* _Collected data_:
- Opening Delimiter -
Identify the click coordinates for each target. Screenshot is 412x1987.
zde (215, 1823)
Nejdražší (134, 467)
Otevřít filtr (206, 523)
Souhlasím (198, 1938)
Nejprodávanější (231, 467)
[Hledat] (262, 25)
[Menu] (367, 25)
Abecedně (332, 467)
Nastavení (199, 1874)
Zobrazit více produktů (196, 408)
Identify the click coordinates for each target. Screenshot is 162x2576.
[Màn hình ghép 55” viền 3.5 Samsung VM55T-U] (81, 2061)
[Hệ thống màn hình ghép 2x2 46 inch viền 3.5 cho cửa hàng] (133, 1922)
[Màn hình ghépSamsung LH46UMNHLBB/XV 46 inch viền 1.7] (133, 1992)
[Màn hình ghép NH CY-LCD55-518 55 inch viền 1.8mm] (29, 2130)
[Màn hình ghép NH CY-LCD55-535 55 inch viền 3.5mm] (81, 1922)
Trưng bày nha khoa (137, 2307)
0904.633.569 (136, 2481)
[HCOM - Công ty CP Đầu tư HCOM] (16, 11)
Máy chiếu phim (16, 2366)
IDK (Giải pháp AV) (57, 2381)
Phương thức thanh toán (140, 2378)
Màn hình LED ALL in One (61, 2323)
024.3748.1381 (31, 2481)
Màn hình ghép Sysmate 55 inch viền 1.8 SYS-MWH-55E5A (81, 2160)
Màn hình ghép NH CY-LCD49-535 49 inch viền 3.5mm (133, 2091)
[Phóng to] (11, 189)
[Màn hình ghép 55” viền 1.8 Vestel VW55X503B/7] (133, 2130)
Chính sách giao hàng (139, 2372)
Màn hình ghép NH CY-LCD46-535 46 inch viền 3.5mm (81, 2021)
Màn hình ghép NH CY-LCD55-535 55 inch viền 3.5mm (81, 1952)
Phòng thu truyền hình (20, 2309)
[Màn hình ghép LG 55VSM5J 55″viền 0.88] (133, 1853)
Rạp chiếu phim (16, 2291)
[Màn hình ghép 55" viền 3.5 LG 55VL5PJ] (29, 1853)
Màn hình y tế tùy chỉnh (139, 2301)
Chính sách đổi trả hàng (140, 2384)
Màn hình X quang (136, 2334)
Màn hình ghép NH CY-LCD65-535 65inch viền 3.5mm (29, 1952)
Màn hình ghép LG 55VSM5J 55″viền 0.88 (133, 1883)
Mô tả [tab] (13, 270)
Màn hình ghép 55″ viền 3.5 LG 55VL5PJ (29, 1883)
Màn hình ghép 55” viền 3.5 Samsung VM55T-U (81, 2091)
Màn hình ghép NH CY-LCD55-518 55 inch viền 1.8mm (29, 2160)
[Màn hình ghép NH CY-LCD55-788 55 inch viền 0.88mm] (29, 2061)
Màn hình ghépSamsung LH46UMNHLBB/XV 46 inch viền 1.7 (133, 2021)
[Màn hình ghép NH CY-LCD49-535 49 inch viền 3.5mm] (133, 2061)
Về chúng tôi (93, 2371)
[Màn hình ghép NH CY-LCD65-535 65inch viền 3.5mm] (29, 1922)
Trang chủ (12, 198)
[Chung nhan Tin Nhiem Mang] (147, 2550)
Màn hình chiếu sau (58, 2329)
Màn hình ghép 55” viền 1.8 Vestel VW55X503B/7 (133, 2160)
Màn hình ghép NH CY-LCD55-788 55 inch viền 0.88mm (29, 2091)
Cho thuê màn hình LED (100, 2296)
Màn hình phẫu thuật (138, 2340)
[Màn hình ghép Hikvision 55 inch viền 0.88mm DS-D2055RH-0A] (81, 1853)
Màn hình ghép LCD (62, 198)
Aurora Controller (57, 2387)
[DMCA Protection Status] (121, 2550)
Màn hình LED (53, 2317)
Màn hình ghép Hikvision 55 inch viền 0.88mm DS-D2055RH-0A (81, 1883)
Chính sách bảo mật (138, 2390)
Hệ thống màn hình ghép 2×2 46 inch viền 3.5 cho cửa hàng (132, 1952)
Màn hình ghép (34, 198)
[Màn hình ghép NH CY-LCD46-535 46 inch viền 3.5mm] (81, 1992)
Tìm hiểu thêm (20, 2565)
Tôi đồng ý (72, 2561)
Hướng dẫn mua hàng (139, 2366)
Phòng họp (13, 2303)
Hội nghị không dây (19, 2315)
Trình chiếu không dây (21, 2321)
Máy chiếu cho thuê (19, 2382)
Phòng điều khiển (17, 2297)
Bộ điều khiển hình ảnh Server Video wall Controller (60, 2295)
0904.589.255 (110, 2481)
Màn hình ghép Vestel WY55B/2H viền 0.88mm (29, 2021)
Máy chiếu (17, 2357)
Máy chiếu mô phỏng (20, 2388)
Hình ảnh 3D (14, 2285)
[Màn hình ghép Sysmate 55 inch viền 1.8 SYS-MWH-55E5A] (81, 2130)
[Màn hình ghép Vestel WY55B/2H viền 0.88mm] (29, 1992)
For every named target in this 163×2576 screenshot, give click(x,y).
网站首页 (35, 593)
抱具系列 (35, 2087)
- Closing Delimiter -
* _What you have to do_:
Repeat every record above. Each one must match exactly.

* _Solution_:
Identify the click coordinates for each target. Screenshot is 412x1987.
zde (215, 1823)
Nejdražší (134, 467)
Otevřít filtr (206, 523)
Souhlasím (198, 1938)
Nejprodávanější (231, 467)
[Hledat] (262, 25)
[Menu] (367, 25)
Abecedně (332, 467)
Nastavení (199, 1874)
Zobrazit více produktů (196, 408)
Identify the click coordinates for each target. Screenshot is 162x2576.
[Màn hình ghép 55” viền 3.5 Samsung VM55T-U] (81, 2061)
[Hệ thống màn hình ghép 2x2 46 inch viền 3.5 cho cửa hàng] (133, 1922)
[Màn hình ghépSamsung LH46UMNHLBB/XV 46 inch viền 1.7] (133, 1992)
[Màn hình ghép NH CY-LCD55-518 55 inch viền 1.8mm] (29, 2130)
[Màn hình ghép NH CY-LCD55-535 55 inch viền 3.5mm] (81, 1922)
Trưng bày nha khoa (137, 2307)
0904.633.569 (136, 2481)
[HCOM - Công ty CP Đầu tư HCOM] (16, 11)
Máy chiếu phim (16, 2366)
IDK (Giải pháp AV) (57, 2381)
Phương thức thanh toán (140, 2378)
Màn hình LED ALL in One (61, 2323)
024.3748.1381 (31, 2481)
Màn hình ghép Sysmate 55 inch viền 1.8 SYS-MWH-55E5A (81, 2160)
Màn hình ghép NH CY-LCD49-535 49 inch viền 3.5mm (133, 2091)
[Phóng to] (11, 189)
[Màn hình ghép 55” viền 1.8 Vestel VW55X503B/7] (133, 2130)
Chính sách giao hàng (139, 2372)
Màn hình ghép NH CY-LCD46-535 46 inch viền 3.5mm (81, 2021)
Màn hình ghép NH CY-LCD55-535 55 inch viền 3.5mm (81, 1952)
Phòng thu truyền hình (20, 2309)
[Màn hình ghép LG 55VSM5J 55″viền 0.88] (133, 1853)
Rạp chiếu phim (16, 2291)
[Màn hình ghép 55" viền 3.5 LG 55VL5PJ] (29, 1853)
Màn hình y tế tùy chỉnh (139, 2301)
Chính sách đổi trả hàng (140, 2384)
Màn hình X quang (136, 2334)
Màn hình ghép NH CY-LCD65-535 65inch viền 3.5mm (29, 1952)
Màn hình ghép LG 55VSM5J 55″viền 0.88 (133, 1883)
Mô tả [tab] (13, 270)
Màn hình ghép 55″ viền 3.5 LG 55VL5PJ (29, 1883)
Màn hình ghép 55” viền 3.5 Samsung VM55T-U (81, 2091)
Màn hình ghép NH CY-LCD55-518 55 inch viền 1.8mm (29, 2160)
[Màn hình ghép NH CY-LCD55-788 55 inch viền 0.88mm] (29, 2061)
Màn hình ghépSamsung LH46UMNHLBB/XV 46 inch viền 1.7 (133, 2021)
[Màn hình ghép NH CY-LCD49-535 49 inch viền 3.5mm] (133, 2061)
Về chúng tôi (93, 2371)
[Màn hình ghép NH CY-LCD65-535 65inch viền 3.5mm] (29, 1922)
Trang chủ (12, 198)
[Chung nhan Tin Nhiem Mang] (147, 2550)
Màn hình chiếu sau (58, 2329)
Màn hình ghép 55” viền 1.8 Vestel VW55X503B/7 (133, 2160)
Màn hình ghép NH CY-LCD55-788 55 inch viền 0.88mm (29, 2091)
Cho thuê màn hình LED (100, 2296)
Màn hình phẫu thuật (138, 2340)
[Màn hình ghép Hikvision 55 inch viền 0.88mm DS-D2055RH-0A] (81, 1853)
Màn hình ghép LCD (62, 198)
Aurora Controller (57, 2387)
[DMCA Protection Status] (121, 2550)
Màn hình LED (53, 2317)
Màn hình ghép Hikvision 55 inch viền 0.88mm DS-D2055RH-0A (81, 1883)
Chính sách bảo mật (138, 2390)
Hệ thống màn hình ghép 2×2 46 inch viền 3.5 cho cửa hàng (132, 1952)
Màn hình ghép (34, 198)
[Màn hình ghép NH CY-LCD46-535 46 inch viền 3.5mm] (81, 1992)
Tìm hiểu thêm (20, 2565)
Tôi đồng ý (72, 2561)
Hướng dẫn mua hàng (139, 2366)
Phòng họp (13, 2303)
Hội nghị không dây (19, 2315)
Trình chiếu không dây (21, 2321)
Máy chiếu cho thuê (19, 2382)
Phòng điều khiển (17, 2297)
Bộ điều khiển hình ảnh Server Video wall Controller (60, 2295)
0904.589.255 (110, 2481)
Màn hình ghép Vestel WY55B/2H viền 0.88mm (29, 2021)
Máy chiếu (17, 2357)
Máy chiếu mô phỏng (20, 2388)
Hình ảnh 3D (14, 2285)
[Màn hình ghép Sysmate 55 inch viền 1.8 SYS-MWH-55E5A] (81, 2130)
[Màn hình ghép Vestel WY55B/2H viền 0.88mm] (29, 1992)
For every named target in this 163×2576 screenshot, give click(x,y).
网站首页 (35, 593)
抱具系列 (35, 2087)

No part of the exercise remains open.